--- Given text Enclosed Below ---
He resolved to join the fight for an independent India,
leaving school to do so while he was in the fifth form. Basheer was known for
his perfectly secular attitude, and he treated all religions with respect.
Since there was no active independence movement
in Travancore or Kochi – being princely states– he
went to Malabar to take part in the Salt Satyagraha . His
group was arrested before they could participate in the satyagraha. Basheer was
sentenced to three months imprisonment and sent to Kannur prison. He became
inspired by stories of heroism by revolutionaries like Bhagat Singh, Sukhdev
and Rajguru, who were executed while he was in Kannur jail. He and about 600
political prisoners then at Kannur were released after the Gandhi-Irwin pact .
Freed from prison, he organised an anti-British movement and edited a
revolutionary journal, Ujjivanam ('Uprising').
Having left Kerala, he embarked upon a long journey that took
him across the length and breadth of India and to many places in Asia and
Africa for seven years, doing whatever work that seemed likely to keep him from
starvation. His occupations ranged from that of a loom fitter, fortune teller,
cook, newspaper seller, fruit seller, sports goods agent, accountant, watchman,
shepherd, hotel manager to living as an ascetic with Hindu saints
and Sufi mystics in their hermitages in Himalayas and in
the Ganges basin, following their customs and practices, for more
than five years. There were times when, with no water to drink, without any
food to eat, he came face to face with death.
--- End of Enclosed Given text ---
### Things to do
1/ Copy the passage on Basheer starting at "He resolved to" and ending at "journal, Ujjivanam ('Uprising').", with "Kannur" swapped for "Cannanore".
2/ Name the revolutionaries whose stories of heroism inspired Basheer, according to the passage on Basheer.
3/ Carry on the passage on Basheer from its last sentence.
The listing plays no part in any of this.
--- Record excerpts Enclosed Below ---
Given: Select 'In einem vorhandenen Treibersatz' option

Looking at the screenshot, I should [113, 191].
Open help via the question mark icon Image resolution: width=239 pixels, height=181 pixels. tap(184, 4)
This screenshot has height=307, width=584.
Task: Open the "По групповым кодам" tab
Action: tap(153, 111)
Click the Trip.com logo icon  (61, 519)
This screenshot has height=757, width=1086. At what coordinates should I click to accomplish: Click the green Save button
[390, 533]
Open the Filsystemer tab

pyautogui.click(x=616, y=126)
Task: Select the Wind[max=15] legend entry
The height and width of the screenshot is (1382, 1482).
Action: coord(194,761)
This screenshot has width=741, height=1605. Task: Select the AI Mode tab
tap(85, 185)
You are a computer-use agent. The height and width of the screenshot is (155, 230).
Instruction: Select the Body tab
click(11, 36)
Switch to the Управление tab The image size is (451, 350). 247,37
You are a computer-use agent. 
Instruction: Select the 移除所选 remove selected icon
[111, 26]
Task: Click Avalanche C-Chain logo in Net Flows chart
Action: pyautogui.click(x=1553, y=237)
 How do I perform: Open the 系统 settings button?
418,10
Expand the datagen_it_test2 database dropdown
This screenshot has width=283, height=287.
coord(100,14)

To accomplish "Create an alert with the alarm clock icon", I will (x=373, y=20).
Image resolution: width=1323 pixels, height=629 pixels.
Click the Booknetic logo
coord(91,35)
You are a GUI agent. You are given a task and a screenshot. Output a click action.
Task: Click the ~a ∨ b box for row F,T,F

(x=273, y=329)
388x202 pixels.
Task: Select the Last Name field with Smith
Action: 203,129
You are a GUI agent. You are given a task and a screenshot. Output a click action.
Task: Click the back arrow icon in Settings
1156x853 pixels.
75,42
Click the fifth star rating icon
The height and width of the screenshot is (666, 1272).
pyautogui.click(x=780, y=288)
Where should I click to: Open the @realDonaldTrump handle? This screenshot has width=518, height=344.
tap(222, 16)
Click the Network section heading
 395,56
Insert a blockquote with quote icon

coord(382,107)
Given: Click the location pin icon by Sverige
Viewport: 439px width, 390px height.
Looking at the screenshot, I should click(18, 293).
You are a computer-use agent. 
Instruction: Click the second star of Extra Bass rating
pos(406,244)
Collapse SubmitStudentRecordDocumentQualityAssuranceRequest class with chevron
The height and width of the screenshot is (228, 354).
--- End of Enclosed Record excerpts ---
### Solved tasks
1/
He resolved to join the fight for an independent India,
leaving school to do so while he was in the fifth form. Basheer was known for
his perfectly secular attitude, and he treated all religions with respect.
Since there was no active independence movement
in Travancore or Kochi – being princely states– he
went to Malabar to take part in the Salt Satyagraha . His
group was arrested before they could participate in the satyagraha. Basheer was
sentenced to three months imprisonment and sent to Cannanore prison. He became
inspired by stories of heroism by revolutionaries like Bhagat Singh, Sukhdev
and Rajguru, who were executed while he was in Cannanore jail. He and about 600
political prisoners then at Cannanore were released after the Gandhi-Irwin pact .
Freed from prison, he organised an anti-British movement and edited a
revolutionary journal, Ujjivanam ('Uprising').

2/ Bhagat Singh, Sukhdev, Rajguru

3/
While trying his hands at various jobs, like washing vessels in
hotels, he met a manufacturer of sports goods from Sialkot who offered him an
agency in Kerala. He started working as an agent for the Sialkot sports company
at Ernakulam. But he lost the agency when a bicycle accident incapacitated him
temporarily. On recovering, he resumed his endless hunt for jobs. He walked
into the office of a newspaper Jayakesari whose editor was also its
sole employee. He did not have a position to offer, but offered to pay money if
Basheer wrote a story for the paper. Thus Basheer found himself writing
stories for Jayakesari and it was in this paper that his first story
"Ente Thankam" (My Darling) was published in the year 1937. A
path-breaker in Malayalam romantic fiction, it had its heroine a
dark-complexioned hunchback. His early stories were published between 1937
and 1941 in Navajeevan, a weekly published in Trivandrum in
those days.
At Kottayam (1941–42), he was arrested and put in a police
station lock-up, and later shifted to another lock up in Kollam Kasba police
station. The stories he heard from policemen and prisoners there appeared in
later works, and he wrote a few stories while at the lock-up itself. He spent a
long time in lock-up awaiting trial, and after trial was sentenced to two years
and six months imprisonment. He was sent to Trivandrum central jail. He wrote
Premalekhanam while serving his term and published it on his release. Baalyakaalasakhi was
published in 1944 .He then made a career as a writer, initially publishing the
works himself and carrying them to homes to sell them. He ran two bookstalls in
Ernakulam, Circle Bookhouse and later, Basheer's Bookstall.
Well into his forties, he married a woman much younger
than him (Fabi Basheer) and settling down to a life of quiet domesticity with
his wife and two children, Anees and Shahina, in Beypore, on the southern edge
of Kozhikode.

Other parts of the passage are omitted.